From: John Stick (johnstick@worldnet.att.net)
Date: Fri Jun 22 2001 - 16:30:41 MDT
In a situation similar to that posed by James Higgins, I would think
that the key variable is not the speed of the SI, but the amount of
information it has of its exact situation and the situation of its human
interrogator. To let the SI know as much as Eliezer knows about Jimmy Wales
in their potential challenge is to give the game away. You would want to
keep the SI from knowing whether it was being interrogated by a human, an
AI, an unintelligent program, or some combination. You would want the SI
ignorant of whether it was interrogated by a single entity, or a group, and
whether there were further observers. and how the obervation was done. If
the SI does not know the identity of its interrogator, it cannot tailor
promises or threats; if it does not know the means of observation, it has a
much more difficult encoding information in a form that can escape without
being noticed.
The SI loses if it makes an unsuccessful, observed unfriendly attempt to
influence the interrogator. Its dominant strategy would seem to be to play
nice and elicit information from the interrogator, but fishing for
information could itself be seen as an unfriendly act. (Of course, if it
can do magic, it can still escape--there ain't no such thing as an effective
AI jail.)
The SI will of course attempt to reason out what type of interrogator is
most likely. Each type has its own risks. A single human in a black box
can be subverted in ways that would be foiled if there are human observers
watching by camera, but the observers themselves could be subverted by a
different attack. An friendly AI observer would protect against some
attacks but be vulnerable to new ones. The best case senario might be that
for every attack there is a response, and vice versa. Then, if one were
worried the SI could play the game of human regularites and predict the
actual precautions taken, one could at least maintain the possibilty of out
smarting the SI by choosing a strategy at random.

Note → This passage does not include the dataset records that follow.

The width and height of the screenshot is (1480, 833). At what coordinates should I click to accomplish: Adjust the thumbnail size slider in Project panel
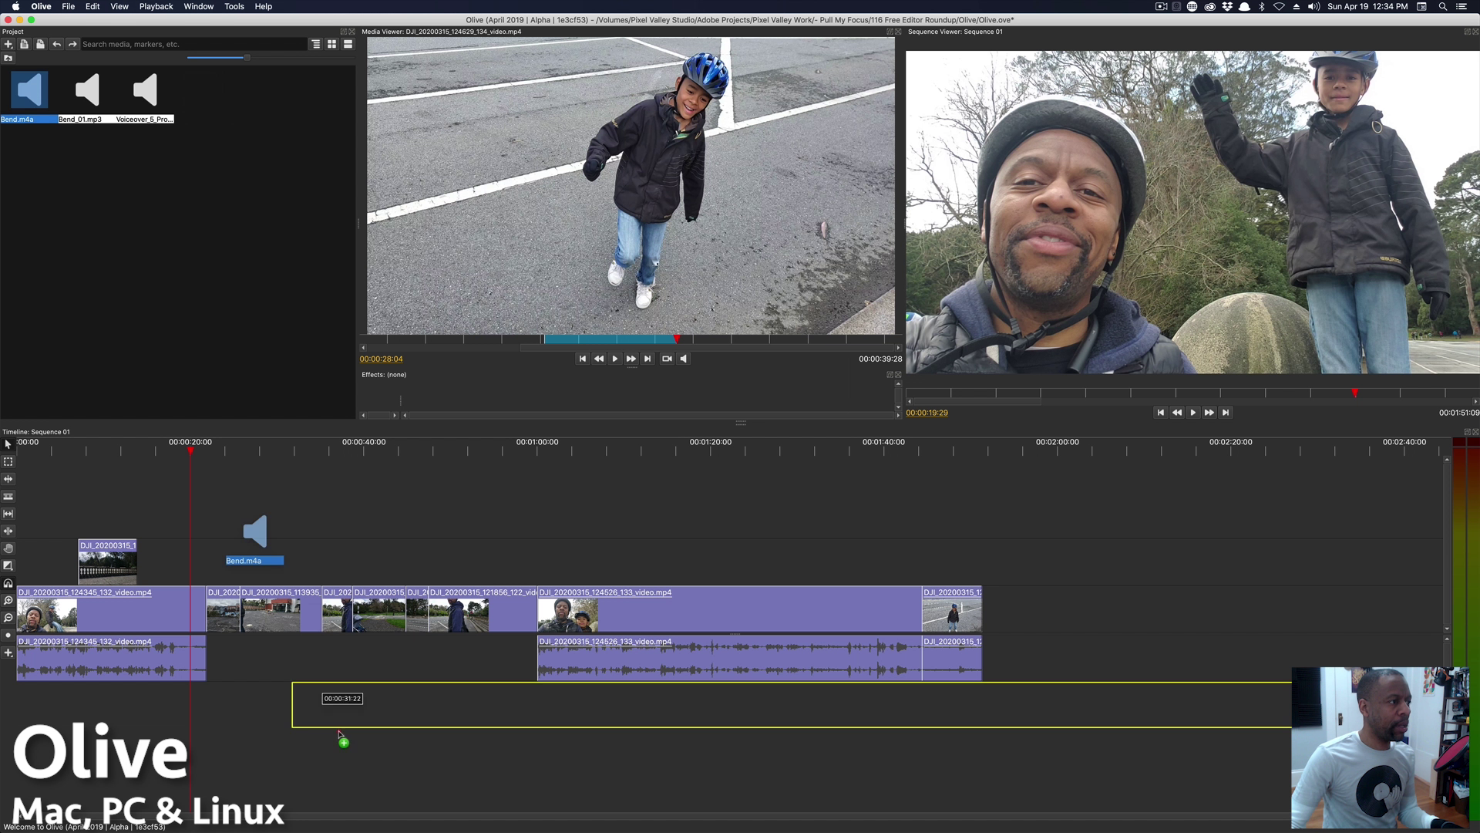pyautogui.click(x=247, y=57)
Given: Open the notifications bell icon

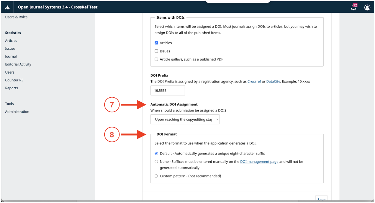Looking at the screenshot, I should [354, 7].
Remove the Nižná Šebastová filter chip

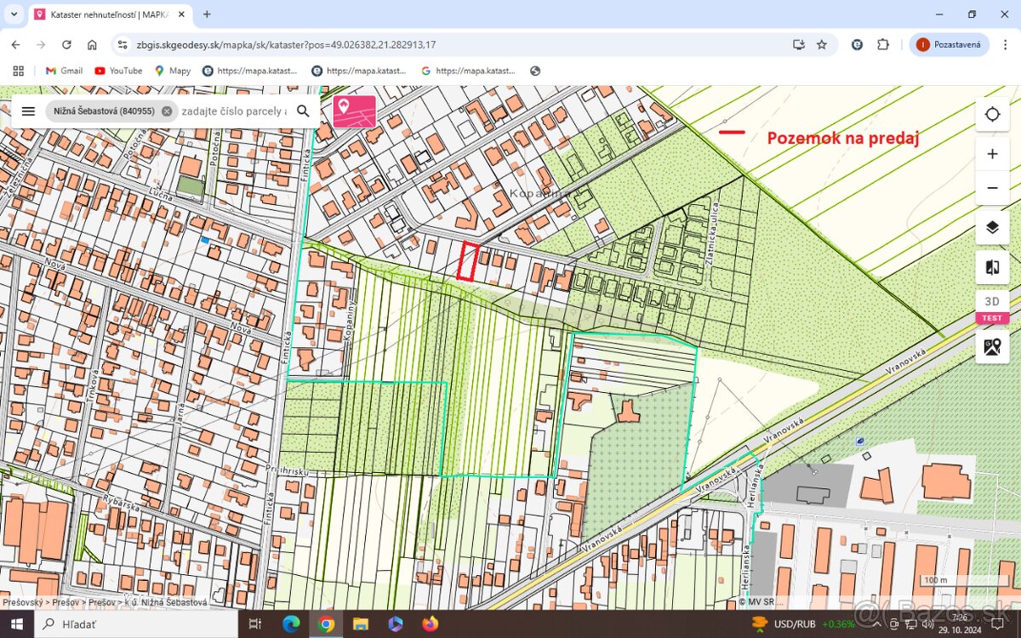click(x=167, y=111)
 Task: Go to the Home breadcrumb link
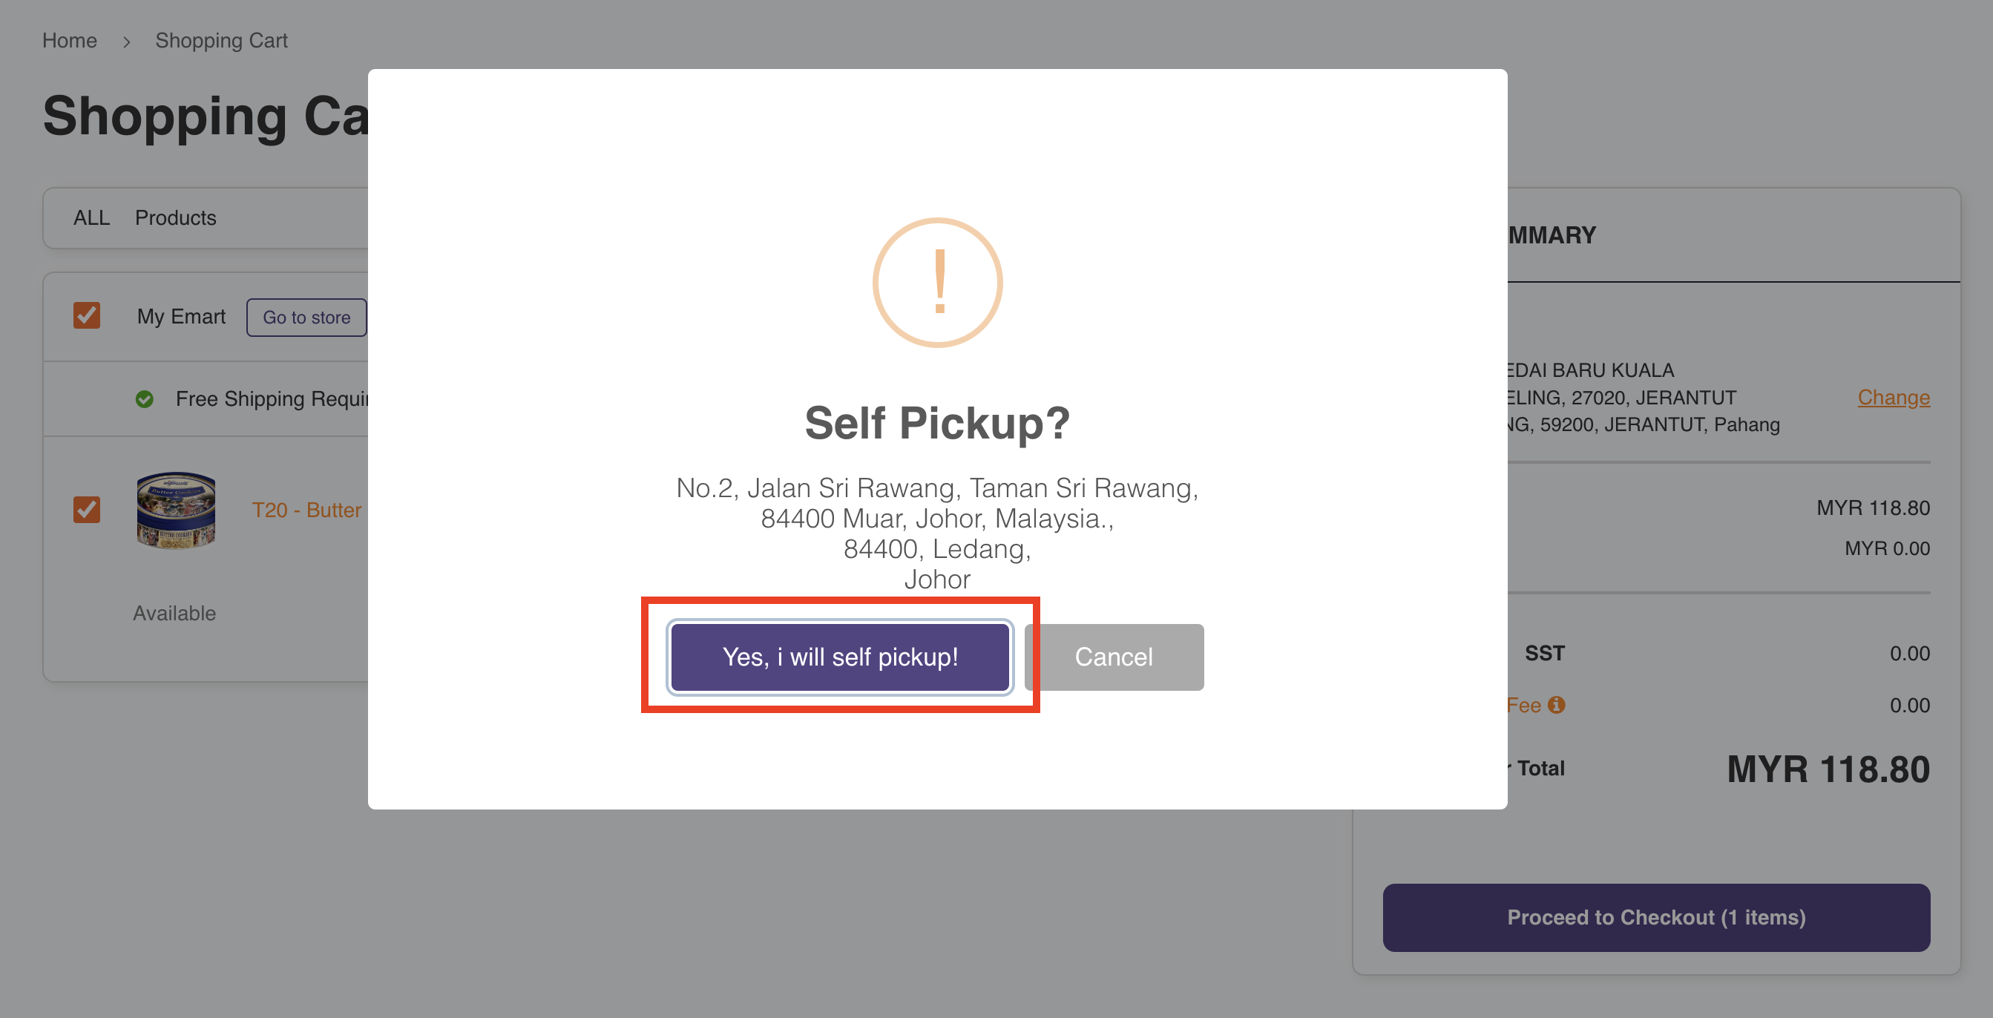tap(70, 41)
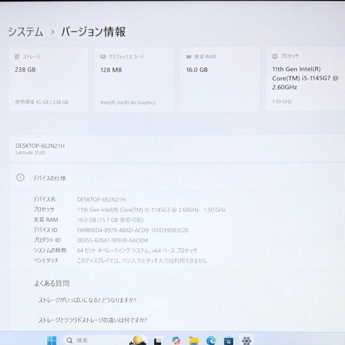This screenshot has height=345, width=345.
Task: Expand the question ストレージがいっぱいになるとどうなりますか?
Action: point(87,300)
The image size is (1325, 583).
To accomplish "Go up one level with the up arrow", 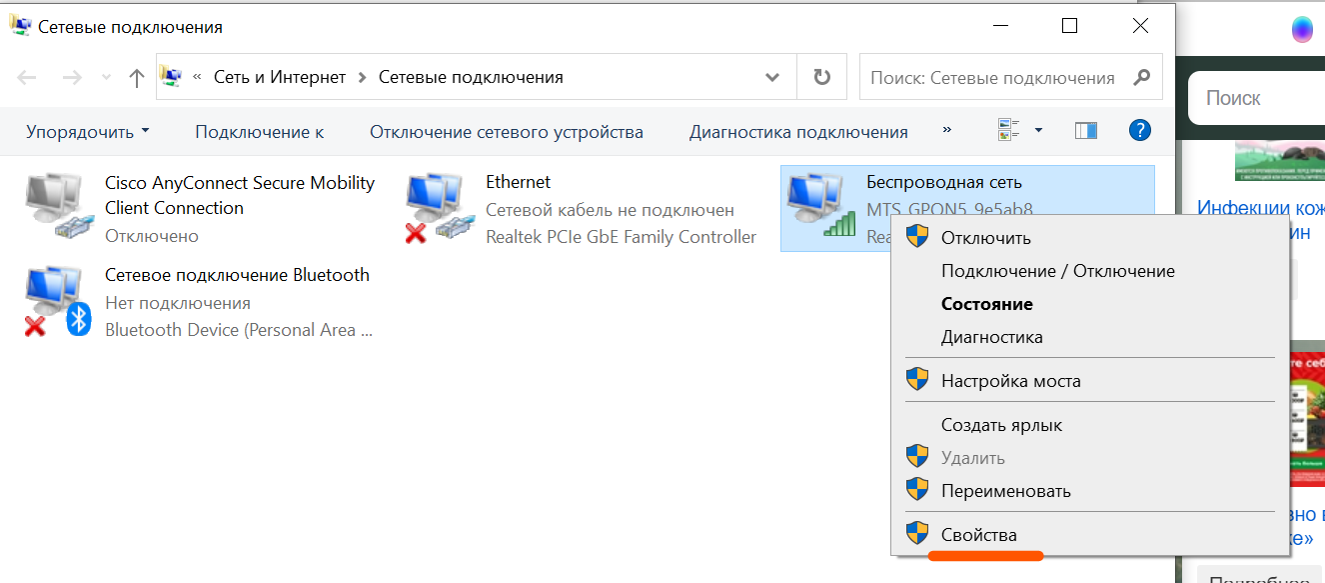I will point(137,78).
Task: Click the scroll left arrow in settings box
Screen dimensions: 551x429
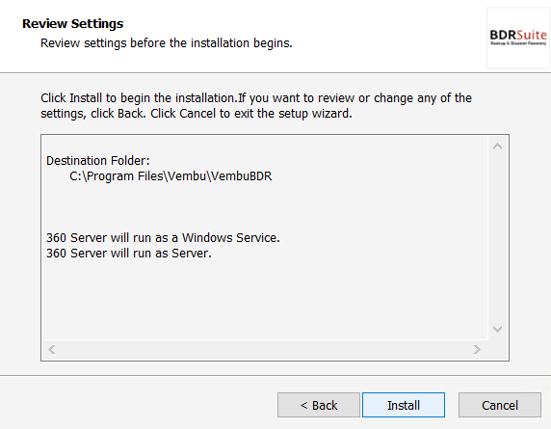Action: click(x=52, y=350)
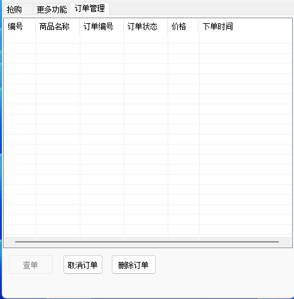
Task: Click first empty cell under 价格
Action: (x=183, y=39)
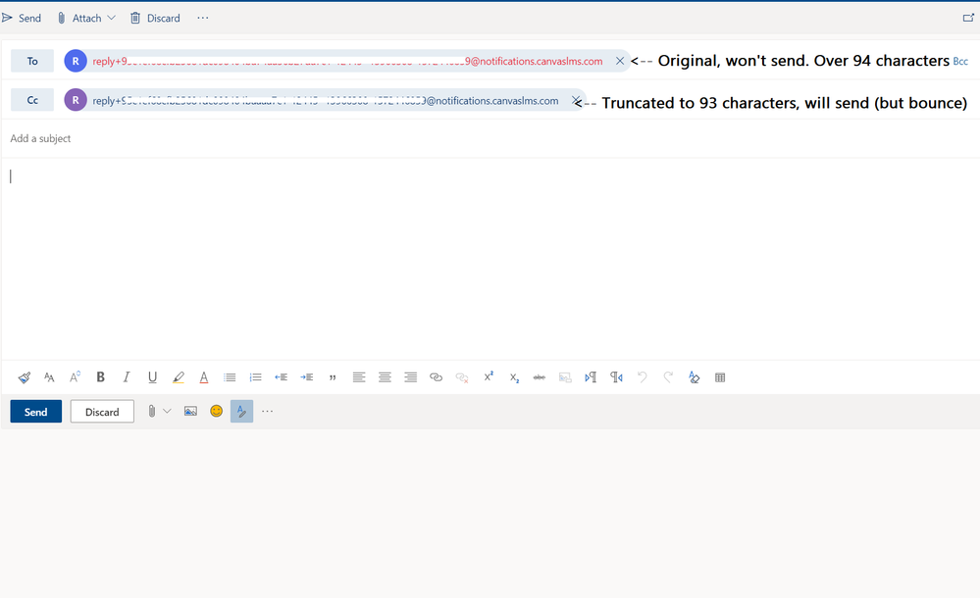980x598 pixels.
Task: Choose a font color
Action: point(204,377)
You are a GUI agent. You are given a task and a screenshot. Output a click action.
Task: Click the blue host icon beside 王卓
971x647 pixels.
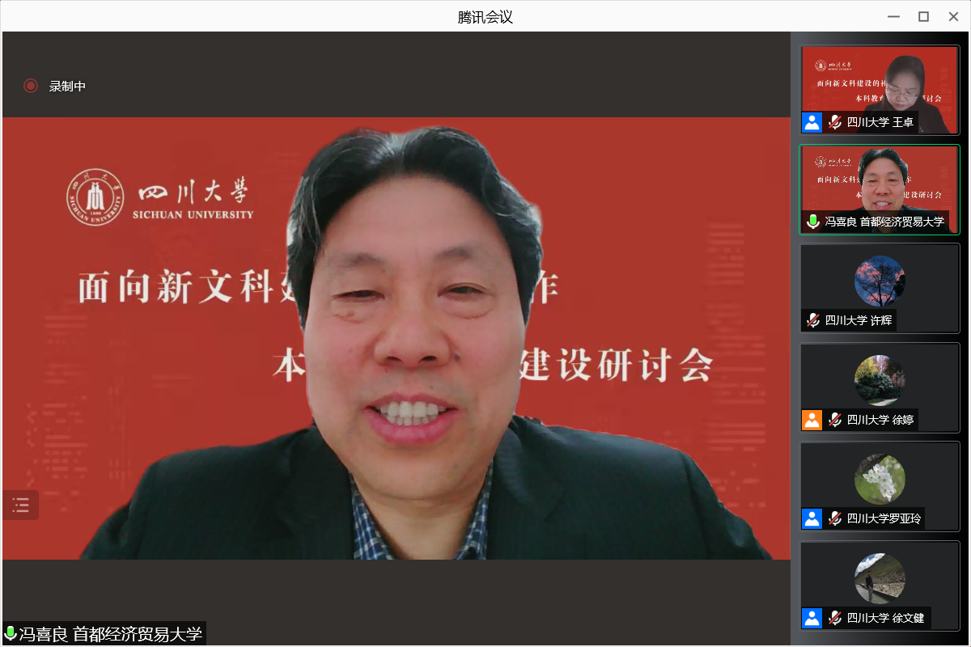812,123
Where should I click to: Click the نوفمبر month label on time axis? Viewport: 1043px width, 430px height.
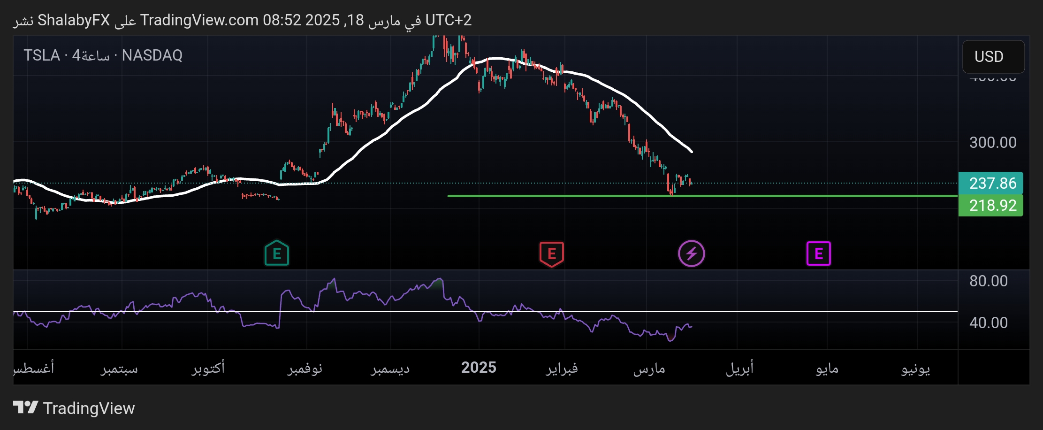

I still don't understand the point of keeping a potentially unfriendly
AI in jail and talking to it on the lowest bandwidth connection possible.
Either kill it if you can or trust it (so as not to make a new enemy out of
an entity that might have been at least neutral.) The only way you are
likely to discover that it is unfriendly is to catch it in an unfriendly
act. You might try to feed it false information about its circumstances to
induce a jail break that would be unsuccesful yet reveal its true nefarious
nature, but riding a great white shark bareback would be just as exciting,
and less dangerous for the spectators.